Vauro, autore della vignetta, ha tacciato di cretino e imbecille chi se ne è scandalizzato. Accusa simile, quella del duce il 18 settembre, “povero deficiente, da disprezzare o averne pietà chi credesse che le leggi erano imitazione di altri”. Mi iscrivo di buon grado tra i cretini, imbecilli e deficienti. Intendiamoci, non critico Vauro per la sua posizione sulla guerra. Gradevole il testo della vignetta. Condivido con lui la condanna al culto per Stepan Bandera, la cui legittimità è stata rivendicata da un giornalista ucraino, Vladimir Maistrouk, con una peregrina rivalutazione della svastica come neutro simbolo pagano e un improbabile paragone a Giulio Cesare. Di moda, in Ucraina, ricorrere alla storia universale come captatio benevolentiae. Ogni tanto qualche scivolone è inevitabile. Può succedere che episodi o persone abbiano letture diverse. Felipe II va bene in Olanda, ma averlo ricordato non va poi così bene a chi ne ammira la statua nella Plaza Mayor di Madrid. Guernica?, un momento!, ci sono bombardamenti buoni e cattivi, ha detto qualcuno. E in Italia i nostalgici del ventennio hanno glissato sul contributo a quel bombardamento dell’Aviazione Legionaria italiana. Brecht sosteneva che un popolo non dovrebbe avere bisogno di eroi. Oscena idiozia, scrisse qualcuno 25 anni fa. Riconosco di essere anche idiota, ma riconosco anche a Maistrouk il diritto di sostenere che ogni popolo decide chi siano i propri. Se però questi sono il collaborazionista Bandera e il massacratore di ebrei Chmelnicki, e tra gli eroi moderni il battaglione Azov, sarà pur legittimo pensare che chi li erge a modello non ha superato le pulsioni filonaziste e antiebraiche.
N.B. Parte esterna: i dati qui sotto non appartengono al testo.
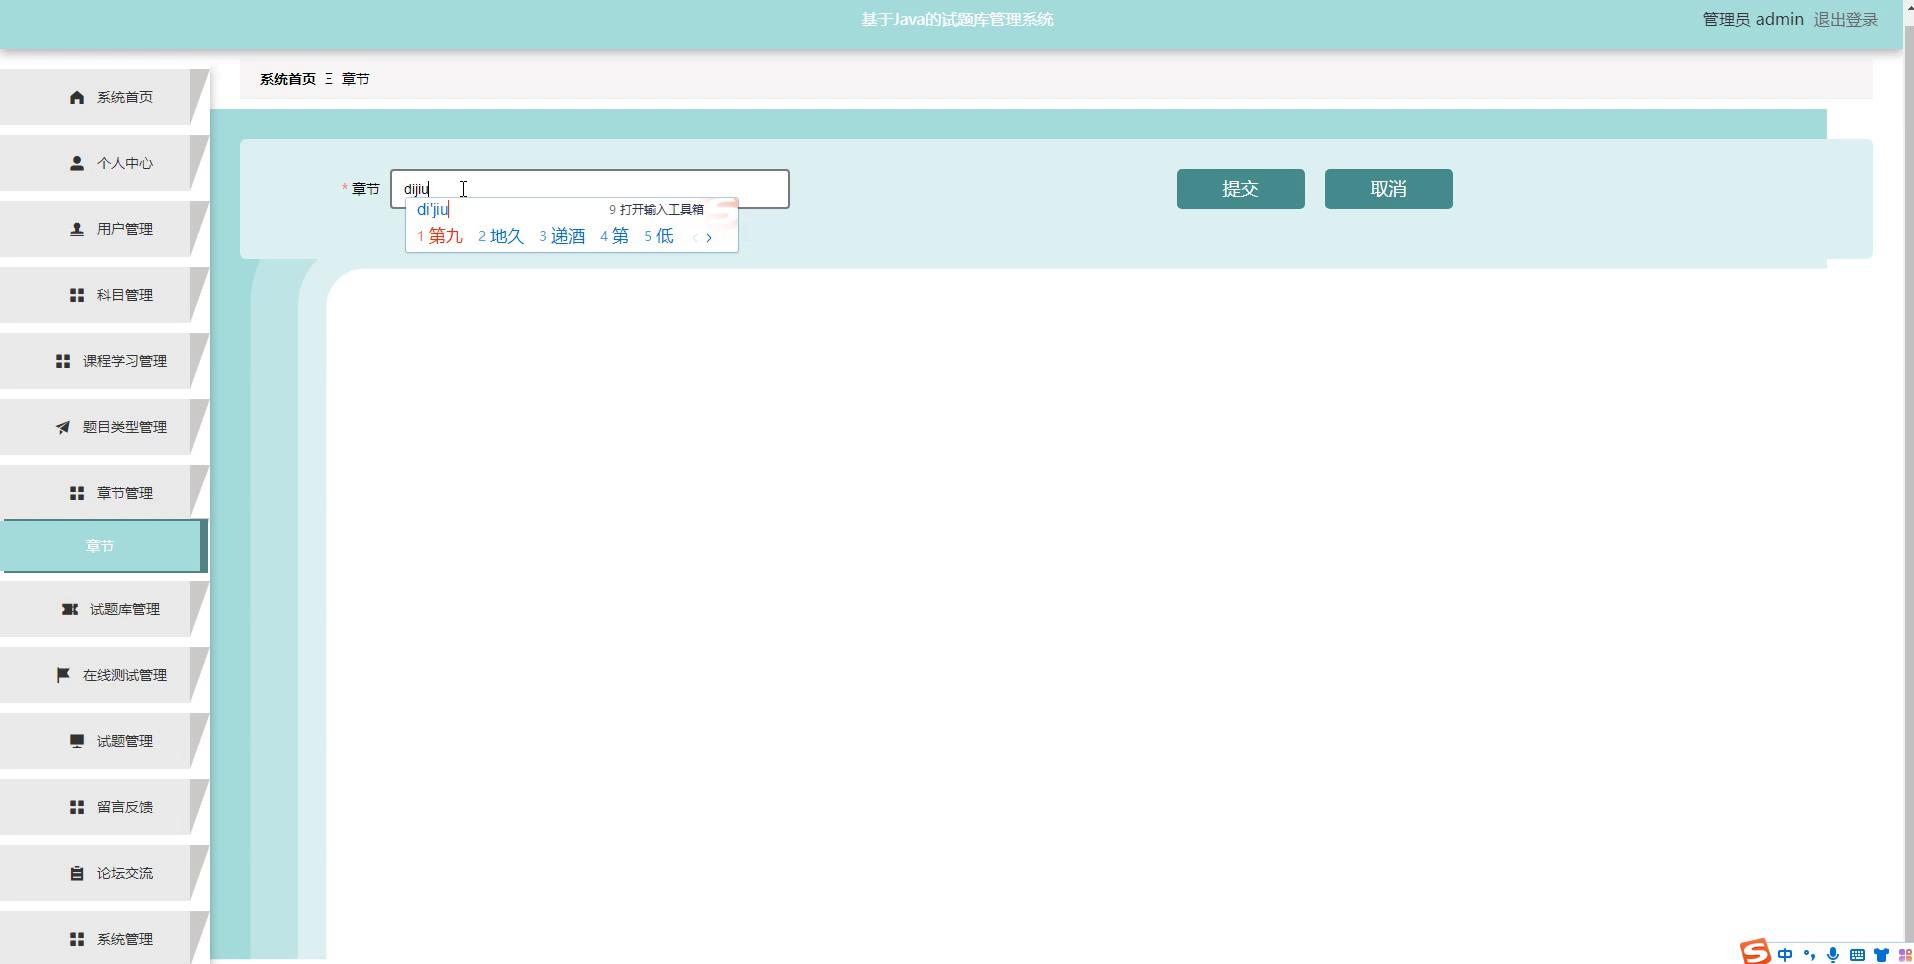The width and height of the screenshot is (1914, 964).
Task: Select candidate 第九 in the IME popup
Action: pos(440,236)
Ma la vignetta è altro. Immagino Zelensky a Piazza Navona. Un caricaturista forse ne noterebbe il naso “importante”, come dice Vauro, anche se, essendo primavera, se per il tiepido sole primaverile Zelensky fosse in maglietta, è più facile immaginare una caricatura che ne metta in risalto i bicipiti, e non proprio il naso. Ma se proprio il naso deve essere, a giudicare dalle poche foto che lo ritraggono di profilo, importante forse, ma non adunco. E se, con la stessa pazienza con cui un professore di Vienna volle misurare la testa dei suoi studenti, scoprendo che il più ariano era il mischling Bruno Touschek, se ne misurasse la curvatura, non pare trasparirebbero quei tratti somatici cari a Difesa della Razza o Der Stuermer e che in libri per ragazzi erano addirittura associati al numero 6.
Vauro è sensibile al razzismo. Ricordo, e mi associo, la sua opposizione al censimento dei rom. Come gli sarà venuto in mente di sottolineare nella caricatura proprio il naso? E in quella forma? Come, non si è sovvenuto di quanto era accaduto quando una sua caricatura ebbe per tema una quindicina di anni fa Fiamma Nirenstein? Dubbio che mi fa sentire meno cretino e imbecille. Quanto al deficiente, sono in buona compagnia pensando che una certa influenza quella visita del maggio del 1938 la ebbe.